:: WHAT THIS TASK INVOLVES ::
Please copy, unchanged, the part of the material that begins with the line containing "Open CSWP-TRANDUCCON under Network" and ends with the line containing "point(855,361)", including both of those lines.
-- BEGIN LISTED RECORDS --
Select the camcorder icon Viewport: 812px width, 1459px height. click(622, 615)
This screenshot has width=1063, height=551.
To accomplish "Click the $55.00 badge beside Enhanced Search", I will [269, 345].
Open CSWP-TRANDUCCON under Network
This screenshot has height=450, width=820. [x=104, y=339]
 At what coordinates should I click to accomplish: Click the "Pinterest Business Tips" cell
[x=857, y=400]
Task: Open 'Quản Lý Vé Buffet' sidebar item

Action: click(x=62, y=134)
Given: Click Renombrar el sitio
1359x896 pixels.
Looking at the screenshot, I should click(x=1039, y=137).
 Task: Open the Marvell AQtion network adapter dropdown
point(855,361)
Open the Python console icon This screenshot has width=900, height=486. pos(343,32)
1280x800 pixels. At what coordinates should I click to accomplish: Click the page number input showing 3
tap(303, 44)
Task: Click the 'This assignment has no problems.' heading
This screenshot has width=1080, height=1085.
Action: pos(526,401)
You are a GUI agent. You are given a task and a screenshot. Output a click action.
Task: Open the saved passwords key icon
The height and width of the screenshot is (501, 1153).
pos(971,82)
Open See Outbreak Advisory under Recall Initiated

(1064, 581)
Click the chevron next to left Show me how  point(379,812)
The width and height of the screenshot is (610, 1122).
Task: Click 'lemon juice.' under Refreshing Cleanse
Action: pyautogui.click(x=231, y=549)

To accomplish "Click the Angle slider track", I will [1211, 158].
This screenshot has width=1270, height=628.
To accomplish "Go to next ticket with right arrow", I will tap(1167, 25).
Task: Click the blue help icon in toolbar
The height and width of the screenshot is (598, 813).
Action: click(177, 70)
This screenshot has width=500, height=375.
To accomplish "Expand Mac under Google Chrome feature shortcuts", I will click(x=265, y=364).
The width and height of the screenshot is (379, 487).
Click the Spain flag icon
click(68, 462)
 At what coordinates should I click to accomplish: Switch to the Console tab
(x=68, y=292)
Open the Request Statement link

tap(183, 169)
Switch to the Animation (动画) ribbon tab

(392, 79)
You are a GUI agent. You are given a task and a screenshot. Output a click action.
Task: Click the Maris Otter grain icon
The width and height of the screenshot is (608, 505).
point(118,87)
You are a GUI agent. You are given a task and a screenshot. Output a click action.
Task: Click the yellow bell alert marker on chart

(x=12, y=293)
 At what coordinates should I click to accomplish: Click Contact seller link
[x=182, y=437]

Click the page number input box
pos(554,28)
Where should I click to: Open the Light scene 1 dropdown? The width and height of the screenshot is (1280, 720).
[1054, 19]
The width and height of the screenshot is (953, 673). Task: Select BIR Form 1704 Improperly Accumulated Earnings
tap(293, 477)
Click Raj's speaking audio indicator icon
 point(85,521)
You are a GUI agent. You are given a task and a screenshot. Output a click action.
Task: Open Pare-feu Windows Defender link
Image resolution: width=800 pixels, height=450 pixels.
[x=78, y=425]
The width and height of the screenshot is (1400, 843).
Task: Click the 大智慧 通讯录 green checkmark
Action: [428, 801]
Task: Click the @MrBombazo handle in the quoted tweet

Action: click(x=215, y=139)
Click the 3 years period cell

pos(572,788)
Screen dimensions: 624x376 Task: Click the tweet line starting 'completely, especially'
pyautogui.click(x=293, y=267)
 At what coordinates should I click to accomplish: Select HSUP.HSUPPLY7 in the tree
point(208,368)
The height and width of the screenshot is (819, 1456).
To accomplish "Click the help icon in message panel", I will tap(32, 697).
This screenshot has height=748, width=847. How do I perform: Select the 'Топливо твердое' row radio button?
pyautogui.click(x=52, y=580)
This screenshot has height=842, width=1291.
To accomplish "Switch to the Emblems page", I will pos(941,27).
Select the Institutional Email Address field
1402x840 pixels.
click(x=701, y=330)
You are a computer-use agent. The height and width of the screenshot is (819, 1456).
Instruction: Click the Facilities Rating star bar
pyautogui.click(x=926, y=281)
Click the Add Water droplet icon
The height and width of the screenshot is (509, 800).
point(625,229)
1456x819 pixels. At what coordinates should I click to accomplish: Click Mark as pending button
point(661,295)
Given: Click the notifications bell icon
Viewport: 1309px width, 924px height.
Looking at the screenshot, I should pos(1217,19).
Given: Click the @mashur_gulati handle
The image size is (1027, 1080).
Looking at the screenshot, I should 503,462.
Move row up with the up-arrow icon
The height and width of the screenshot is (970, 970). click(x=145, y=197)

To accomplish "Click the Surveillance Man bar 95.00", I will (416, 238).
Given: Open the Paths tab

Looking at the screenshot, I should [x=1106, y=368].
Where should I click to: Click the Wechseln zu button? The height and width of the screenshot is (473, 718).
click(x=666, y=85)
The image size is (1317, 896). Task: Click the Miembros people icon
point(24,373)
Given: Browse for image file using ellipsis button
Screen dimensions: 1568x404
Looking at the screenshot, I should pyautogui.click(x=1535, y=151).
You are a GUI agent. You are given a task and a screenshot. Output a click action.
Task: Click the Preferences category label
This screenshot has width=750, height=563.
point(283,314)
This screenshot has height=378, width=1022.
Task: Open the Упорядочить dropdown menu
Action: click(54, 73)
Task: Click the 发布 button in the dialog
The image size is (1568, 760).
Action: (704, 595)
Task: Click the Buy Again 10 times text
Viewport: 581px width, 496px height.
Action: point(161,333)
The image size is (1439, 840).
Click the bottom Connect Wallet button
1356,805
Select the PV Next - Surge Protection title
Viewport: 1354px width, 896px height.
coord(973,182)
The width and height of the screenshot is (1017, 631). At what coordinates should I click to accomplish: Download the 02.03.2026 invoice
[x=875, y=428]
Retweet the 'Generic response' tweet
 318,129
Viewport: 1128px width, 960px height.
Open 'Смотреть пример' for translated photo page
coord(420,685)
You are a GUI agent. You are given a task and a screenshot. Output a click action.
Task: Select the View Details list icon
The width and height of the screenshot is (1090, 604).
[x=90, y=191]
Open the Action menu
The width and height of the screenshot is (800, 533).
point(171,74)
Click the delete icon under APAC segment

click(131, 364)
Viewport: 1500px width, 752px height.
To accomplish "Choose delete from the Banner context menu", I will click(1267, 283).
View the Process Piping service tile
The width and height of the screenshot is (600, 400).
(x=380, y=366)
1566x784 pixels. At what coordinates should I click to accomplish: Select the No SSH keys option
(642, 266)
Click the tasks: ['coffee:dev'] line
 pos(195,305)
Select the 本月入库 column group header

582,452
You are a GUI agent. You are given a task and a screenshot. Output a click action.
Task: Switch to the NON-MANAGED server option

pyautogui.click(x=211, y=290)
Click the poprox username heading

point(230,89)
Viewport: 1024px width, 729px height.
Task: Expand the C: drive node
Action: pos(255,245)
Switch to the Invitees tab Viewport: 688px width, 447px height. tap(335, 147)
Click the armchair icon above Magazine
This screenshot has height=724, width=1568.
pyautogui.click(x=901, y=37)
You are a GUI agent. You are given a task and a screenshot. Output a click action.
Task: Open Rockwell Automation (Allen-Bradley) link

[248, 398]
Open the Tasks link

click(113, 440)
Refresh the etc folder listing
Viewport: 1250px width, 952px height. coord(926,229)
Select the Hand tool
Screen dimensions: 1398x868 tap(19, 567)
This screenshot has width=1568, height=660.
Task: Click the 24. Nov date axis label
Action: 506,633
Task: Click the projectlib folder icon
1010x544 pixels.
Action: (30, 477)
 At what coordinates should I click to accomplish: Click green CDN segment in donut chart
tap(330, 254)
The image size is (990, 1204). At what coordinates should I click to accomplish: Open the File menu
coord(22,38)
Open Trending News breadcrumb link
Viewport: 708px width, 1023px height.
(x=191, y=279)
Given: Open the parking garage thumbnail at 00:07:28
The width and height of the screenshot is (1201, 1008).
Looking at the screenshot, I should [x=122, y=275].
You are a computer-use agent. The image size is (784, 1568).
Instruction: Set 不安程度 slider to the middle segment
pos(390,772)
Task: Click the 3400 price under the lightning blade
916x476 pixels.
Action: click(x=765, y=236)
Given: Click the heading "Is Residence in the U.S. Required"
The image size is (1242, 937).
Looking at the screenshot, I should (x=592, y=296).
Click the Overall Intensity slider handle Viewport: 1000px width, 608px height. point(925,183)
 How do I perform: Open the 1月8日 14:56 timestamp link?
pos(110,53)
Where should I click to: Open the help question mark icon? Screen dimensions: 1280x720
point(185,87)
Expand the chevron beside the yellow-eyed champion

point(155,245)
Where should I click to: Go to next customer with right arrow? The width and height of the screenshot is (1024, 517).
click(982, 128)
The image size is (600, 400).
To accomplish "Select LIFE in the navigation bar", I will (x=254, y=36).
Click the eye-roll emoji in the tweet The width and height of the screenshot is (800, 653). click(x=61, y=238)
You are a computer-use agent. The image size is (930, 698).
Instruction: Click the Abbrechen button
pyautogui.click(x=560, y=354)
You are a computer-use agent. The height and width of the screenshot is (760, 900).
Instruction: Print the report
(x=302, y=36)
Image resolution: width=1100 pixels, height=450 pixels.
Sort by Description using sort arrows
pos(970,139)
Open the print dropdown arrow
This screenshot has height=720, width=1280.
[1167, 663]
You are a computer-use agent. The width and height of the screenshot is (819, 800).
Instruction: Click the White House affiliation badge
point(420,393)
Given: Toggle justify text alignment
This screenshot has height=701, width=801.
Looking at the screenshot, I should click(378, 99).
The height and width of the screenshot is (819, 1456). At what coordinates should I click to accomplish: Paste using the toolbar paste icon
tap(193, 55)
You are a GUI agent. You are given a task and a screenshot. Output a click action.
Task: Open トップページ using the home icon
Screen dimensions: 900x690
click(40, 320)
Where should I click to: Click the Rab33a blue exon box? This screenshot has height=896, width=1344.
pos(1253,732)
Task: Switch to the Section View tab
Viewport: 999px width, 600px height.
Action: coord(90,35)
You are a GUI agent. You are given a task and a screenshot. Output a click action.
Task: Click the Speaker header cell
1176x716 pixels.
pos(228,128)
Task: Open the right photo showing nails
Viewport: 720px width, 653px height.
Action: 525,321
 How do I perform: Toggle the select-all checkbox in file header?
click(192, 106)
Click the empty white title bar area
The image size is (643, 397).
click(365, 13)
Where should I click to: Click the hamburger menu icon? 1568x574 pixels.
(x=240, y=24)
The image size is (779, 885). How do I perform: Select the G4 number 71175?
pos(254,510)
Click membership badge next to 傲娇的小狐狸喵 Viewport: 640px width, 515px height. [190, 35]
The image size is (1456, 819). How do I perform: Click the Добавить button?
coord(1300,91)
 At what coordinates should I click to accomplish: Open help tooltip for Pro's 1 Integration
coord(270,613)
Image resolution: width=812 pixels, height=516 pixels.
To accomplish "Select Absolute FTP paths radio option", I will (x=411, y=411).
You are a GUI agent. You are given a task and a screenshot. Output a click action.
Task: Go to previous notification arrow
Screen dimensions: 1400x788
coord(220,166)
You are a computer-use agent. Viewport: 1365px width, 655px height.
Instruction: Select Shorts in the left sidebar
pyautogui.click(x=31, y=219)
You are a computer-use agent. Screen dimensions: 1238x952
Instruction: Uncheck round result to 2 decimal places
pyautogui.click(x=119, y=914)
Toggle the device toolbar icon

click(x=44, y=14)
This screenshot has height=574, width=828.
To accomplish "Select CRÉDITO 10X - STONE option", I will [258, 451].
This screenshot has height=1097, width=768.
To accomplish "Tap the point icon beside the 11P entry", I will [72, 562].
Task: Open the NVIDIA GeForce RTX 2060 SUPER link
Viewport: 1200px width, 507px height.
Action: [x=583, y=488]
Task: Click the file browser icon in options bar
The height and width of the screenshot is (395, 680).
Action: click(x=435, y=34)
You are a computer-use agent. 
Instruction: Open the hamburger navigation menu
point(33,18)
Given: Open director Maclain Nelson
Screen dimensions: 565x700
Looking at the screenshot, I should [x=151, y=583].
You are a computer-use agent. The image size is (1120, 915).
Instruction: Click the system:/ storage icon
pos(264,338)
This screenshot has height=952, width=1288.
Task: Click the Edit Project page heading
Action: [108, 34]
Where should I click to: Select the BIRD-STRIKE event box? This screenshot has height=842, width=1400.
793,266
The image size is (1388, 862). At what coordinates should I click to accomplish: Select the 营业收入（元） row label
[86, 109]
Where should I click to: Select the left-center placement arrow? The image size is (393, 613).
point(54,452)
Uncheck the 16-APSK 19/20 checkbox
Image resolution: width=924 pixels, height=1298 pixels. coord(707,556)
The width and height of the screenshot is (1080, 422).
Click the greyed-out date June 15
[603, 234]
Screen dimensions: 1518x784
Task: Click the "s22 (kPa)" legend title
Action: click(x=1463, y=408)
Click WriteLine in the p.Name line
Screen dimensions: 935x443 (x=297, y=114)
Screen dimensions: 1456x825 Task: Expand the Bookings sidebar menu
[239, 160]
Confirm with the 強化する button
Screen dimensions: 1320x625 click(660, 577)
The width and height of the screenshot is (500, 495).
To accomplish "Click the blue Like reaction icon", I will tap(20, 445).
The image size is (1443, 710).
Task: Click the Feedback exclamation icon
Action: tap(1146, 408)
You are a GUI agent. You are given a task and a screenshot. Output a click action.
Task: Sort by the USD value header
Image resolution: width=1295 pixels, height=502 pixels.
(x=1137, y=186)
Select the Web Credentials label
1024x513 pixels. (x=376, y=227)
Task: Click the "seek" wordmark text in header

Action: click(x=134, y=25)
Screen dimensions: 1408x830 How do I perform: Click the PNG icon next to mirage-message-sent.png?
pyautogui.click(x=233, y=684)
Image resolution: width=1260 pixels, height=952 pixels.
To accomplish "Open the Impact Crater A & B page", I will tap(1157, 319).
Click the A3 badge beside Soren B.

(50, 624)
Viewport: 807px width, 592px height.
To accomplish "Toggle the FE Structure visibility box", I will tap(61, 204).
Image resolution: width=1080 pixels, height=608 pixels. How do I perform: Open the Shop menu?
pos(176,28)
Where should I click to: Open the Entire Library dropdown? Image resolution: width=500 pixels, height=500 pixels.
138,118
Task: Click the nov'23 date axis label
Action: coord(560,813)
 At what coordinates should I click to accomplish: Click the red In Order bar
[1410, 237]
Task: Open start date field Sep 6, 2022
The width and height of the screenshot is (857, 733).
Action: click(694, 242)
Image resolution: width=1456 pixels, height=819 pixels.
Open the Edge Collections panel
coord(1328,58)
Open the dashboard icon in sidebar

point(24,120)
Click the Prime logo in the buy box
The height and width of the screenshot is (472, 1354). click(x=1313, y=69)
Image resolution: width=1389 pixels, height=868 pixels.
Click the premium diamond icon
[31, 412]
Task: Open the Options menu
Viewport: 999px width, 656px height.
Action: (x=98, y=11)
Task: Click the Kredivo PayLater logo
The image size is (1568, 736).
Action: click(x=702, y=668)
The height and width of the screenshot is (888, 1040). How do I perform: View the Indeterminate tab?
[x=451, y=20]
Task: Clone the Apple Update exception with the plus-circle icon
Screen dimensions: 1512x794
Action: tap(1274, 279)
-- END LISTED RECORDS --
:: THE OUTPUT ::
Open CSWP-TRANDUCCON under Network
This screenshot has height=450, width=820. [x=104, y=339]
 At what coordinates should I click to accomplish: Click the "Pinterest Business Tips" cell
[x=857, y=400]
Task: Open 'Quản Lý Vé Buffet' sidebar item

Action: click(x=62, y=134)
Given: Click Renombrar el sitio
1359x896 pixels.
Looking at the screenshot, I should click(x=1039, y=137).
 Task: Open the Marvell AQtion network adapter dropdown
point(855,361)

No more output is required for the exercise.